Content automation is increasingly encroaching into this space and although it is a great tool, it is not a silver bullet. You can only automate the content you have and if this is not optimal and engaging automating it will be of limited or no value. You should use A/B testing to identify relevant and engaging content. This can allow you to understand how individual visitor segments respond to different user experiences. This will improve your chances of producing content that benefits from automation and is responsive to customer needs.
6. Test Iteration:
To avoid random and ad-hoc testing you should always base your tests on insights gleaned from previous tests or test additional assets following-on from an initial test. Testing is a continuous process that enables your website to evolve gradually to better satisfy your customer needs and provide new insights to enhance your content marketing.
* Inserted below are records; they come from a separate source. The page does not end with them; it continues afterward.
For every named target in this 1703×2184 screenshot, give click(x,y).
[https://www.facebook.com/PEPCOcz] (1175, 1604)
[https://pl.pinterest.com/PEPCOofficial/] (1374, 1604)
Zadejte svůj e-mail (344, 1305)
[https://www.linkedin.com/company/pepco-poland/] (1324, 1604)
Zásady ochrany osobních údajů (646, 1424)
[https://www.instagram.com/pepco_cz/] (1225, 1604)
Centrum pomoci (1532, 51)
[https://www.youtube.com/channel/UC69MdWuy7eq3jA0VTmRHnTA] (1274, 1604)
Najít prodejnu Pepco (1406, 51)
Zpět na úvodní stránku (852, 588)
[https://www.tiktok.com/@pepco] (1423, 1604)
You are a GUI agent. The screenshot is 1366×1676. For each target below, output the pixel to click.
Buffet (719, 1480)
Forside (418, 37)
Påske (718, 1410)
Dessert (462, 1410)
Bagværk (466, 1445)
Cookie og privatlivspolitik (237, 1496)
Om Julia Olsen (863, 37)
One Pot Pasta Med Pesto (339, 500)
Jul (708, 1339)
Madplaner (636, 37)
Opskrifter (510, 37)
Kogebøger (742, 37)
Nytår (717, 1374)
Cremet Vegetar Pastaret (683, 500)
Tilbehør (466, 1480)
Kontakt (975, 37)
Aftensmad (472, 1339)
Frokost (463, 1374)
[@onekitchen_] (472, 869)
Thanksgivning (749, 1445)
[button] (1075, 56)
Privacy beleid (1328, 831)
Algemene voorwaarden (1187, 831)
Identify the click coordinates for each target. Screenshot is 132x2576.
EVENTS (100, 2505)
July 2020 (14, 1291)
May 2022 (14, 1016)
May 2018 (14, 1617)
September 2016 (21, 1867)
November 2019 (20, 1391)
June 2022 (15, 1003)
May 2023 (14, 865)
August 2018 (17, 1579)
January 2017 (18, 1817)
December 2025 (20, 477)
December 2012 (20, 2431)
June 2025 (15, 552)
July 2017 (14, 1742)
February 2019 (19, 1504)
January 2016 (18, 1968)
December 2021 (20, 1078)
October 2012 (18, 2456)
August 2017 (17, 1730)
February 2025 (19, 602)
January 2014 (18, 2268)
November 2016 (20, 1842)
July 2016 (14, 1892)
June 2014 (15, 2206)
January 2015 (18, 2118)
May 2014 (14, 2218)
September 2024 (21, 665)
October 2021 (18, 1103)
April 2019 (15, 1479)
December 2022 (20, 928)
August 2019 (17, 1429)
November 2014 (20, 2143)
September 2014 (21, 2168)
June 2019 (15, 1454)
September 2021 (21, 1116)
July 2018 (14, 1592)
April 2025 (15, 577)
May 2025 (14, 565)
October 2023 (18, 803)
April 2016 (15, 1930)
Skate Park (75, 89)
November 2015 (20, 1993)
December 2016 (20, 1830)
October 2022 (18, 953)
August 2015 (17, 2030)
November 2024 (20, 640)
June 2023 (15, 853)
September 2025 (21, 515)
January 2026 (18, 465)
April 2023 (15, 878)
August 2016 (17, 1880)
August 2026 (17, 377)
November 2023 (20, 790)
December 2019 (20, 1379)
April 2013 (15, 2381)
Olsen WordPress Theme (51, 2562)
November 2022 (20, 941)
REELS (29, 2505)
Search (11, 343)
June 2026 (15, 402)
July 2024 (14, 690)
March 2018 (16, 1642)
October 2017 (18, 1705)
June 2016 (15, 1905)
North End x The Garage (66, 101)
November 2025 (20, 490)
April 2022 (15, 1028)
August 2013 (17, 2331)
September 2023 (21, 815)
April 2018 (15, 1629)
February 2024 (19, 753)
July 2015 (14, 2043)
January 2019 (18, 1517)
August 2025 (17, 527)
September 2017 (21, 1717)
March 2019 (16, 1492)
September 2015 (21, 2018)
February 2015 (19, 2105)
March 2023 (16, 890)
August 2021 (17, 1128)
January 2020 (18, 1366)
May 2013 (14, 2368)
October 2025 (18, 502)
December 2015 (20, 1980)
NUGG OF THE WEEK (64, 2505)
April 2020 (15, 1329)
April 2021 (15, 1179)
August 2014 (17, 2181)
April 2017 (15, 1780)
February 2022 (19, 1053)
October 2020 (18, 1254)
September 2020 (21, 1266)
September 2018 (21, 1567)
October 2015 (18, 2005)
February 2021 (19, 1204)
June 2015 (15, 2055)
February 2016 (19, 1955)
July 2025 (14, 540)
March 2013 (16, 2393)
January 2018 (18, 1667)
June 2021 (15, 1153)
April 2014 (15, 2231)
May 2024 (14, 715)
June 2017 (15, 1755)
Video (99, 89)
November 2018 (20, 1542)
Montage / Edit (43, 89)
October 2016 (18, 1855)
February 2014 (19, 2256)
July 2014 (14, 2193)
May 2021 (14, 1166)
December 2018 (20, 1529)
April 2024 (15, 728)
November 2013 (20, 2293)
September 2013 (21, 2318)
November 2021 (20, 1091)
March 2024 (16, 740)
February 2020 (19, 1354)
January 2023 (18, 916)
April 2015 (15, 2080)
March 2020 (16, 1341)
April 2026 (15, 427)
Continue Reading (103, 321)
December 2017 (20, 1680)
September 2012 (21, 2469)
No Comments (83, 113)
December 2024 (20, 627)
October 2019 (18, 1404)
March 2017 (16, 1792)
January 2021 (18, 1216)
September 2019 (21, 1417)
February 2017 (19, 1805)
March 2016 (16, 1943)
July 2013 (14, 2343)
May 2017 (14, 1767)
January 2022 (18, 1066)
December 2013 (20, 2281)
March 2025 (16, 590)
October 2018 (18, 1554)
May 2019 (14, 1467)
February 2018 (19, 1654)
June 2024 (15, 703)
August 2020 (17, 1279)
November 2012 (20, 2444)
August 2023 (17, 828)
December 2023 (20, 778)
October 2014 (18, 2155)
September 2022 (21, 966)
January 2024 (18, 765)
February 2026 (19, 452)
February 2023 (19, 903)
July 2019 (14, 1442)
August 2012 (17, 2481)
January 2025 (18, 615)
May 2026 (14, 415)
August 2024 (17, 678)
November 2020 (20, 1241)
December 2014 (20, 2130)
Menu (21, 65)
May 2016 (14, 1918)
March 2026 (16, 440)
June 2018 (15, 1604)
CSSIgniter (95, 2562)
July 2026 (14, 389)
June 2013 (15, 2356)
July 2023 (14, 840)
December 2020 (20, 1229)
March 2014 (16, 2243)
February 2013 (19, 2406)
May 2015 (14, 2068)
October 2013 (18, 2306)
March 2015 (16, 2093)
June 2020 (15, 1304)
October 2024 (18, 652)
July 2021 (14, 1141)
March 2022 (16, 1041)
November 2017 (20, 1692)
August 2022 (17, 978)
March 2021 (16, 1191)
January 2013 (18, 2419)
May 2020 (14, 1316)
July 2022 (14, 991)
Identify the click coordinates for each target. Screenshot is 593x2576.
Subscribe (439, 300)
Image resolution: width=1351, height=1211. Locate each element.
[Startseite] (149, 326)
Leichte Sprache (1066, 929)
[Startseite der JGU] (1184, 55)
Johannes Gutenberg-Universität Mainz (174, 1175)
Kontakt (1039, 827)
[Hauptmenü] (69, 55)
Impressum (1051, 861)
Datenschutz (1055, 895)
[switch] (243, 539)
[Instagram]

A test and learn process is a much more scientific approach to website improvement than completely redesigning your website from scratch.

Conclusion:
By using these strategies to create a systematic plan for optimising key pages on your site you are more likely to deliver substantial and sustainable uplifts in conversion. Each type of test is designed to provide specific insights and allow you to further enhance your conversion rate.
Never assume you have come to the end of your journey as your competitors will look to respond to your optimisation strategy and disruptive technologies may change customer behaviour. You will need to continue the optimisation process if you want to respond to changing visitor needs.